_DOCUMENT EXTRACT_:
In addition to cutting way too close to home, I found "Away from Her" particularly painful because I am totally not ready for Julie Christie to go into Alzheimer oblivion. She is the only blonde I've ever loved. From the age of 15 until I went off to college, I had a picture of her in my bedroom and doted on her, especially in "Far from the Madding Crowd" (where I had less competition for her than in "Doctor Zhivago"), "Heat and Dust," and "McCabe and Mrs. Miller" (in which she disappearing into opium oblivion and could not register Warren Beatty's McCabe's death) and would willingly have been corrupted being her "Go-Between." I hope that Ms. Christie wins a second Oscar, 42 years after her first, for "Away from Her," but it makes me shudder in the way Alma Mahler did about her husband tempting fate with "Kindertotenlieder."
Watching -- and not being able to continue watching -- "Away from Her" led to recollecting other movies that made me cry. The emphasis is on "made." Some people seek out occasions to cry, but I have an aversion to crying more out of distaste for the accompanying mucous production than for violating the Code of Masculinity.
I don't know who taught me that Men Don't Cry. This is a rule that I feel but don't believe in. Moreover, I was years away from being a man for some crying at the movies.

_DATA SEGMENT_:
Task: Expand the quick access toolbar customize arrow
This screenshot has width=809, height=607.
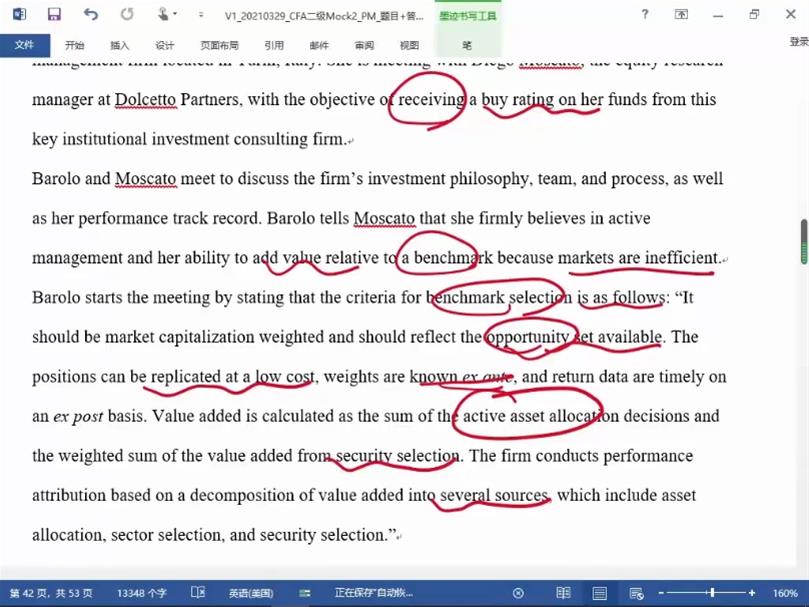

_SET EXERCISE 1_:
Answer these questions about the essay on movies that caused crying:
(a) At what age did the writer first keep a picture of Julie Christie in the bedroom?
(b) How many years after her first Oscar would Julie Christie win a second one for "Away from Her"?
(c) What does the writer name as the main reason for the aversion to crying?
_SET EXERCISE 2_: Quote the essay on movies that caused crying from "I don't know" up to and including "at the movies.".

_TASK ANSWER 1_:
(a) At 15.
(b) 42 years.
(c) Distaste for the accompanying mucous production.

_TASK ANSWER 2_:
I don't know who taught me that Men Don't Cry. This is a rule that I feel but don't believe in. Moreover, I was years away from being a man for some crying at the movies.